§ Records supplied:
****************

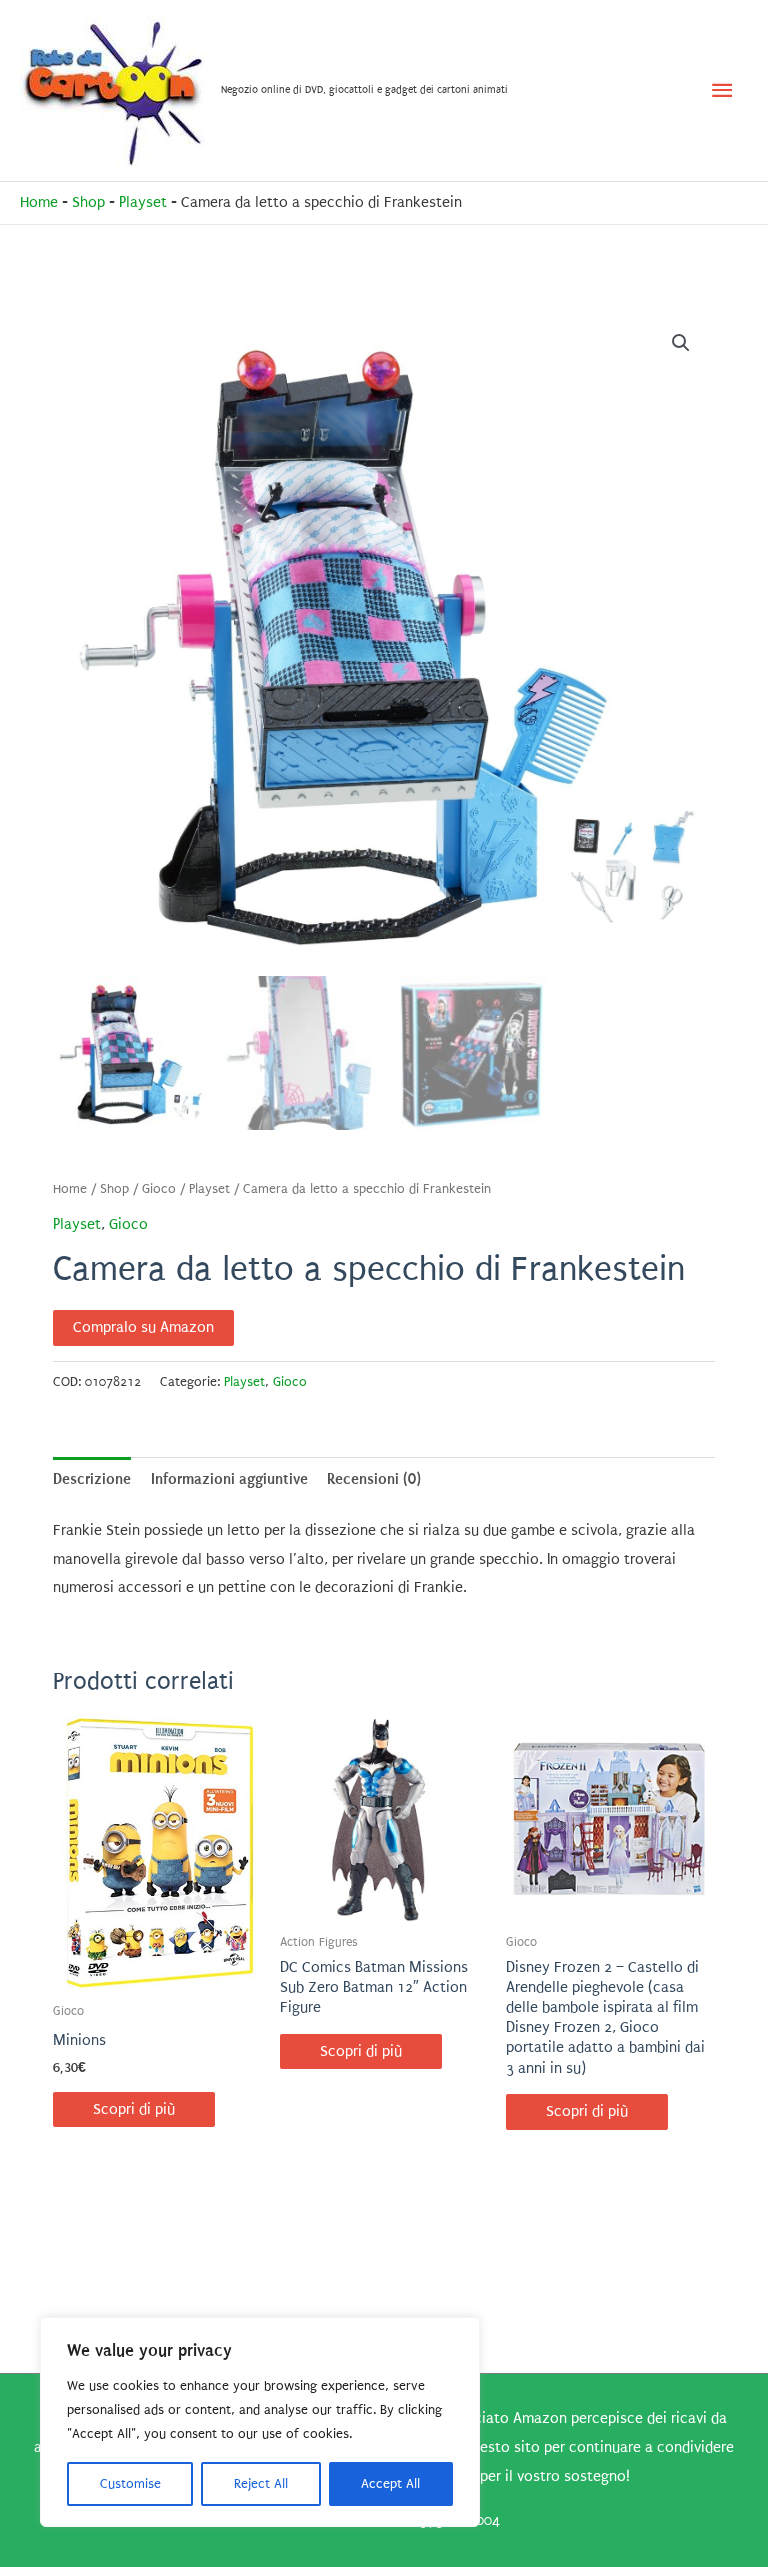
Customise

****************

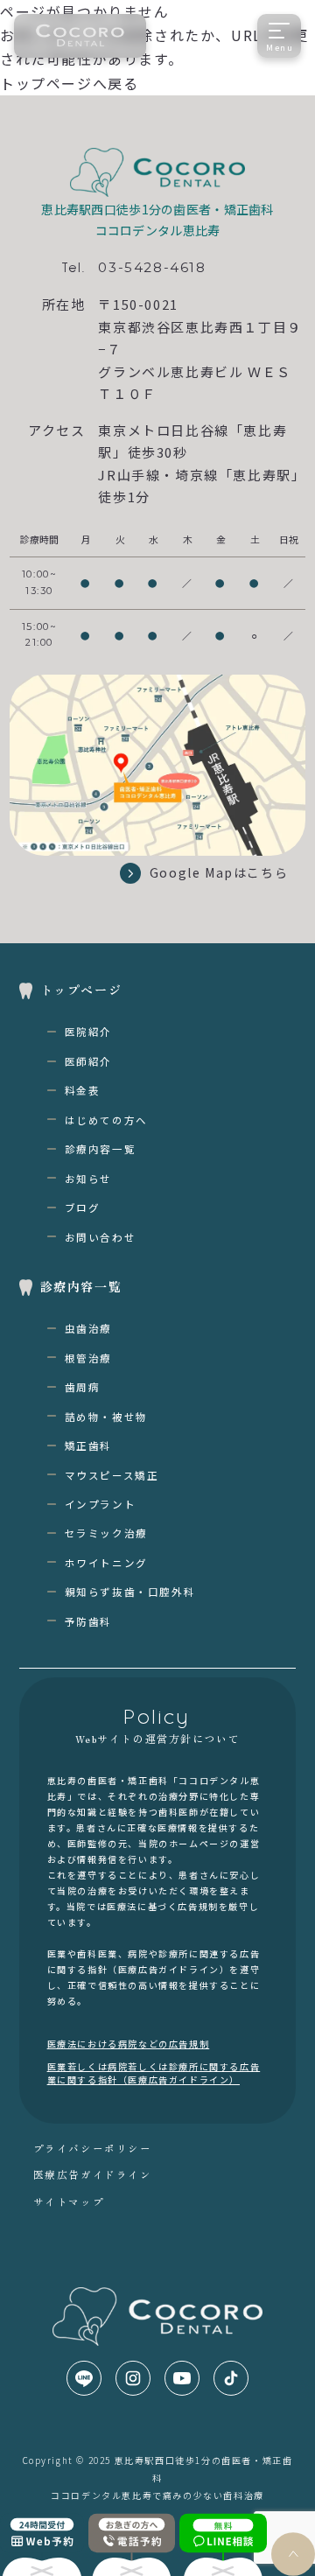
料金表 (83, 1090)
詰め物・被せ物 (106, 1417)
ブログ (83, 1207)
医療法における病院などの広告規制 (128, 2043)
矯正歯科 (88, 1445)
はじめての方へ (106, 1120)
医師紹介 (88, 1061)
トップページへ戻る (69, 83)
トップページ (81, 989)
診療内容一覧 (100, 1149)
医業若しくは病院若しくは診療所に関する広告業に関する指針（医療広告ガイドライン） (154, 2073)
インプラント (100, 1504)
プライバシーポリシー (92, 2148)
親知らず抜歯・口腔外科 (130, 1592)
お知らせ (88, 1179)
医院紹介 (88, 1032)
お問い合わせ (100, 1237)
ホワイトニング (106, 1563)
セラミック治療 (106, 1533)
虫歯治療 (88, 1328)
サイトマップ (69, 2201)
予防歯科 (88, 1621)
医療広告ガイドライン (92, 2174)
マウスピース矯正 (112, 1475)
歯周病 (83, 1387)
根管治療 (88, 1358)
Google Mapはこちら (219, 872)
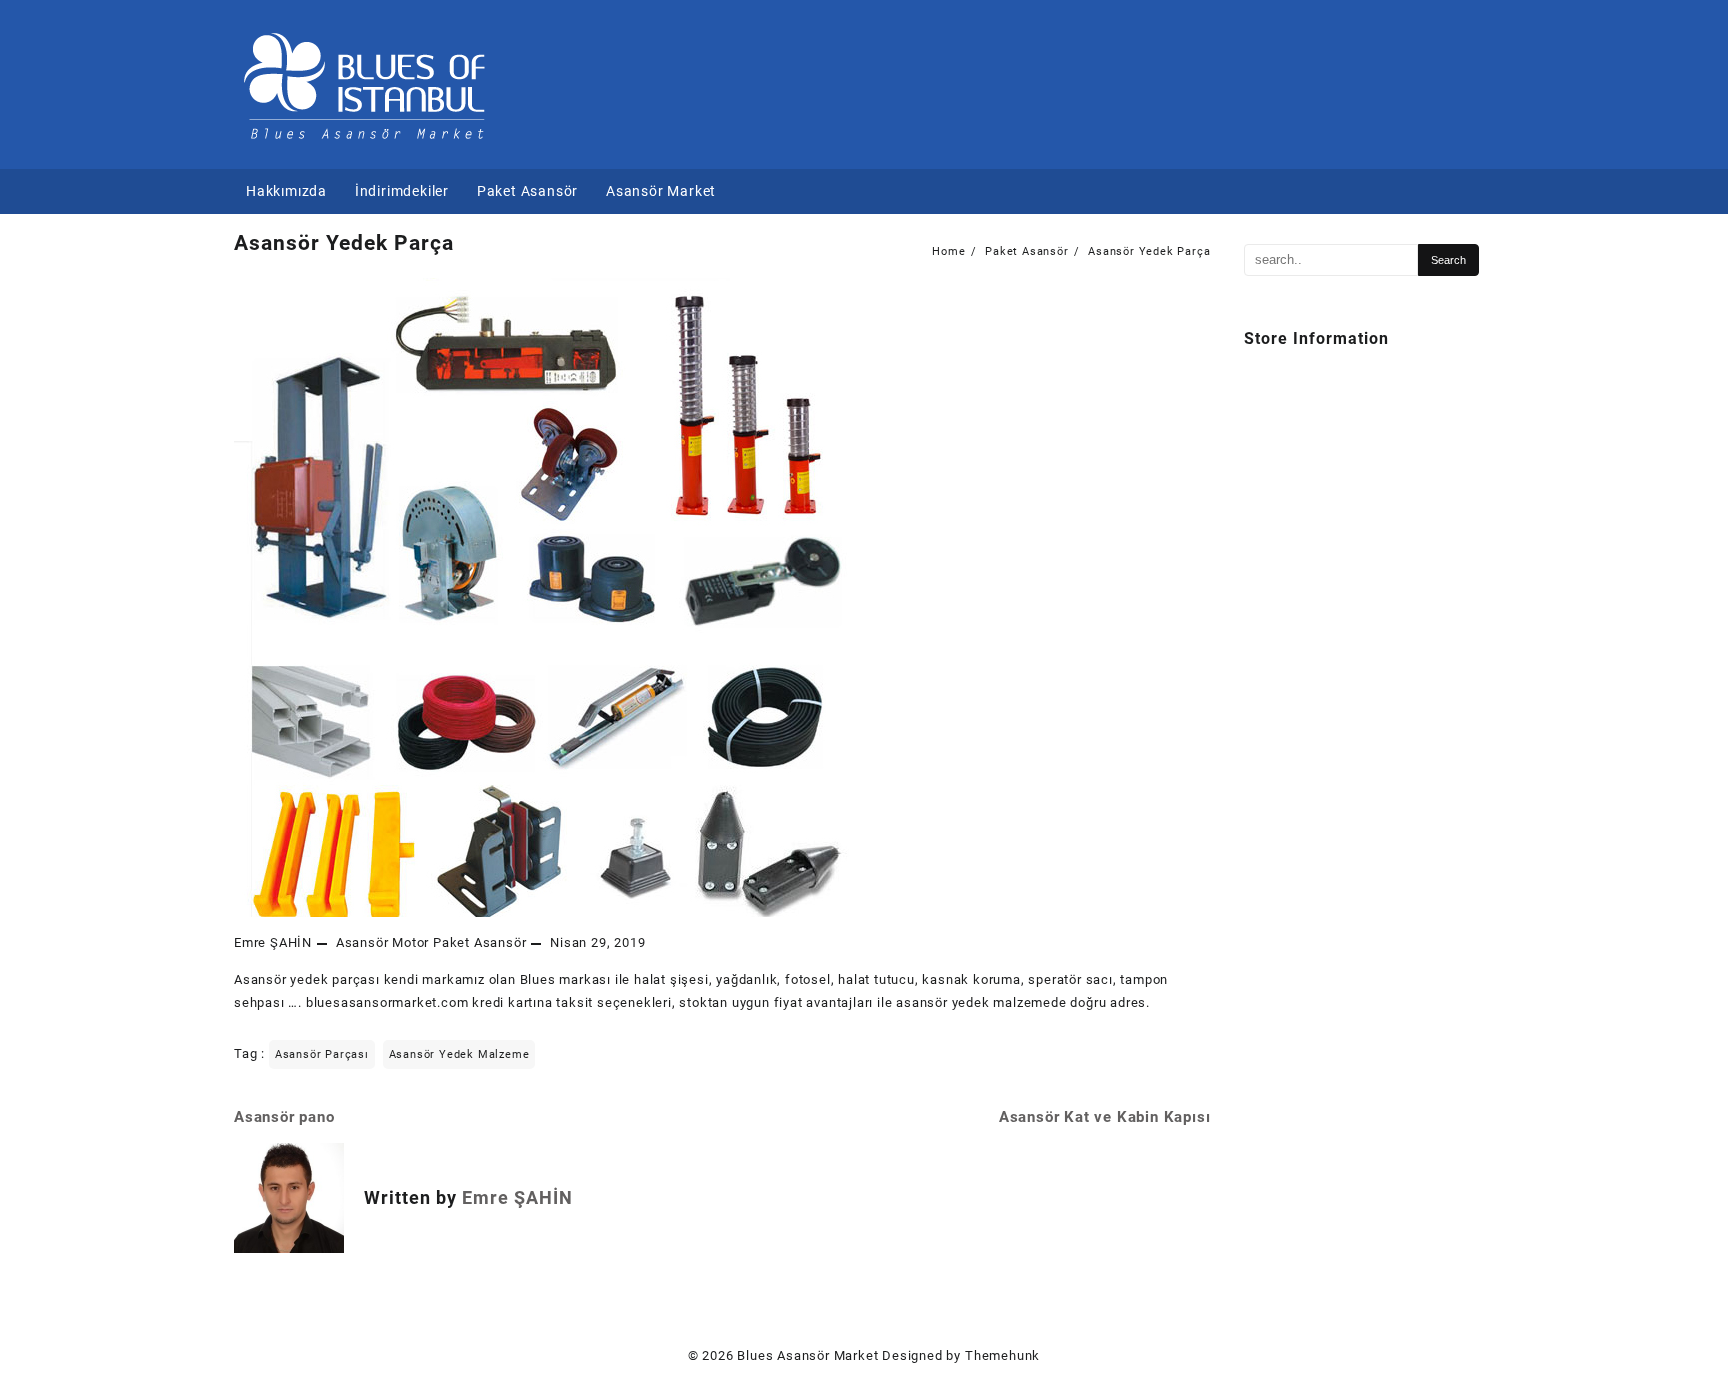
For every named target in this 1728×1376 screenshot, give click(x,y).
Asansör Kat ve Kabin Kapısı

****************

§ Exercise requirements:
From the listing above, repeat only the lines between the line containing "インプラント (100, 1504)" and the line containing "Asansör Kat ve Kabin Kapısı", those two included. Pictures are not part of the copy.

§ Response:
インプラント (100, 1504)
プライバシーポリシー (92, 2148)
親知らず抜歯・口腔外科 (130, 1592)
お知らせ (88, 1179)
医院紹介 (88, 1032)
お問い合わせ (100, 1237)
ホワイトニング (106, 1563)
セラミック治療 (106, 1533)
虫歯治療 (88, 1328)
サイトマップ (69, 2201)
予防歯科 (88, 1621)
医療広告ガイドライン (92, 2174)
マウスピース矯正 (112, 1475)
歯周病 (83, 1387)
根管治療 (88, 1358)
Google Mapはこちら (219, 872)
For every named target in this 1728×1376 screenshot, give click(x,y).
Asansör Kat ve Kabin Kapısı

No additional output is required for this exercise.